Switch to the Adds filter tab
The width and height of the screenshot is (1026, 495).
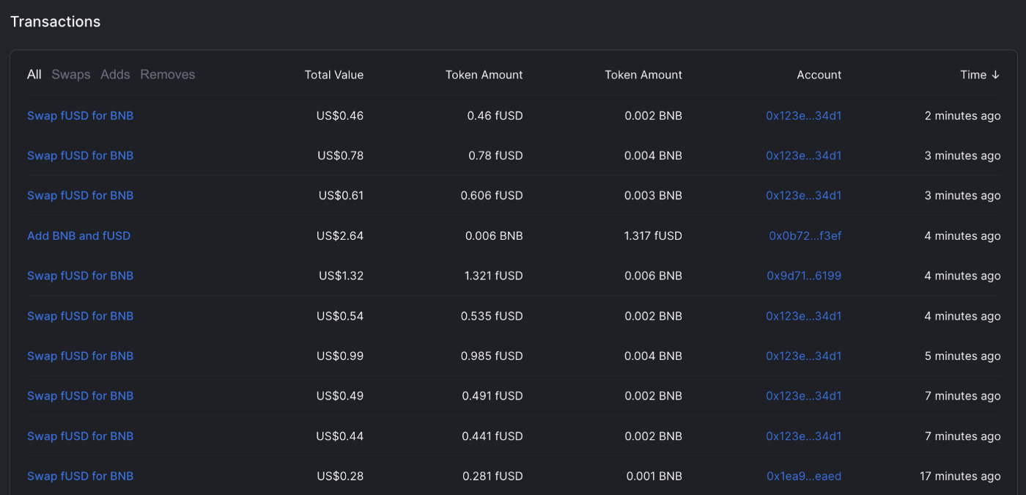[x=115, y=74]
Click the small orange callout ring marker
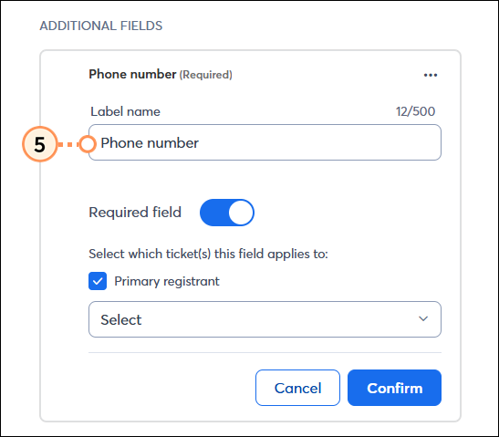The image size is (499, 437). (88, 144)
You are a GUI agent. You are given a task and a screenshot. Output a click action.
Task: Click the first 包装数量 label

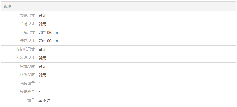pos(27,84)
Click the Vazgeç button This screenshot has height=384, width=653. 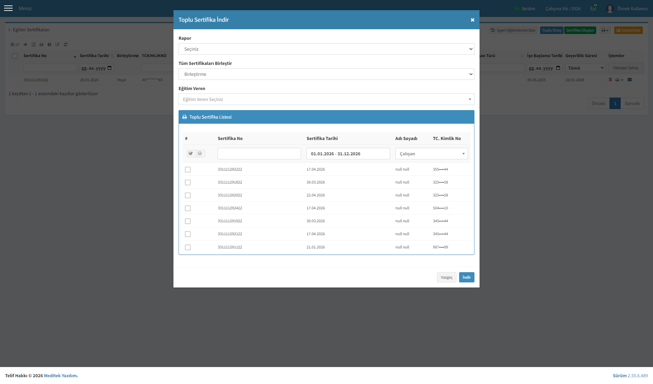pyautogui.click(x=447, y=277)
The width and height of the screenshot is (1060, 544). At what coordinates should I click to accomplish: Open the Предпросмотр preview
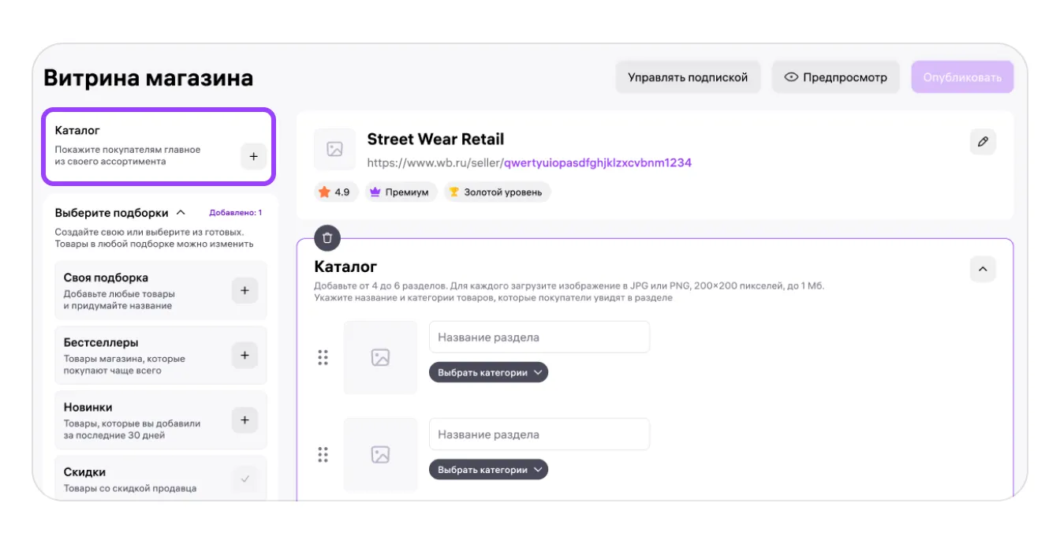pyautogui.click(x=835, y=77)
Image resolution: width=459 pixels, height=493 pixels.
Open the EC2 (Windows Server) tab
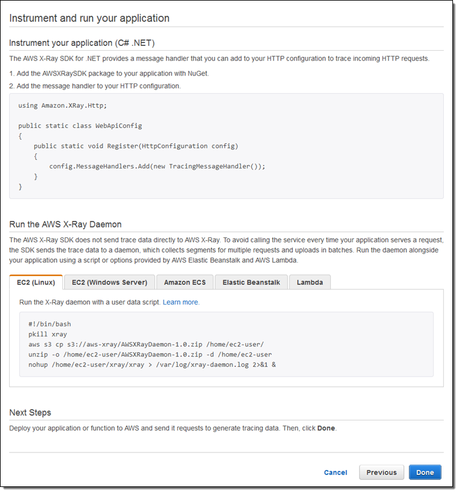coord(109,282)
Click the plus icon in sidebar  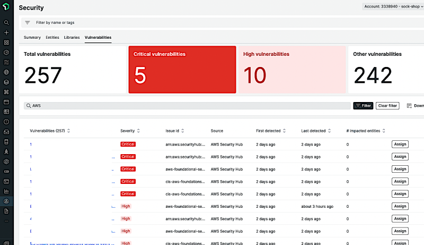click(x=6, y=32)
---
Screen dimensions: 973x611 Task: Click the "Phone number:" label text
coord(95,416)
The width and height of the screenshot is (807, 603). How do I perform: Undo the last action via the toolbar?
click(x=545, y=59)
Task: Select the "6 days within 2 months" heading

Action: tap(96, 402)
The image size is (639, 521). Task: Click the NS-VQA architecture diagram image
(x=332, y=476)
...
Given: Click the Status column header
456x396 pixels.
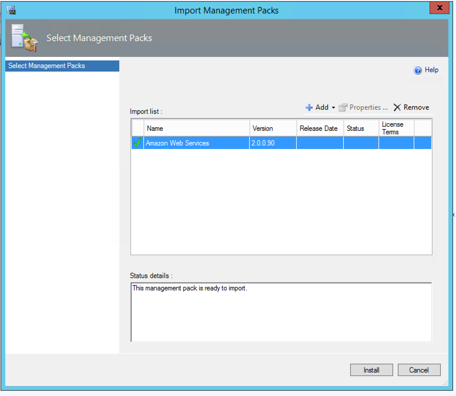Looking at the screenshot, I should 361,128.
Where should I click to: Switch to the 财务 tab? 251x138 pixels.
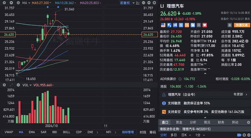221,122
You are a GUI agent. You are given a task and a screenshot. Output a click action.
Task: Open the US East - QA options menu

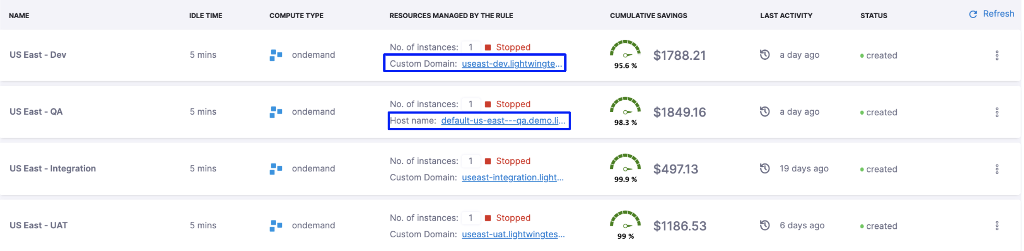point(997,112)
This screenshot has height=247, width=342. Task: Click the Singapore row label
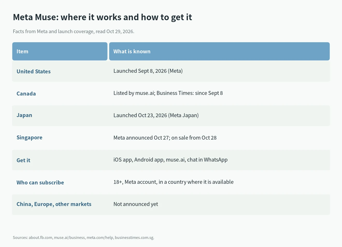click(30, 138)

Instructions to follow:
Only one stretch of the data is wanted: write out exactly the lines from the one holding "The width and height of the screenshot is (1060, 544)." through the one holding "Image resolution: width=459", both included, without the pictures.

Written solution:
The width and height of the screenshot is (1060, 544). At what coordinates should I click to accomplish: Open the Предпросмотр preview
pyautogui.click(x=835, y=77)
Image resolution: width=459 pixels, height=493 pixels.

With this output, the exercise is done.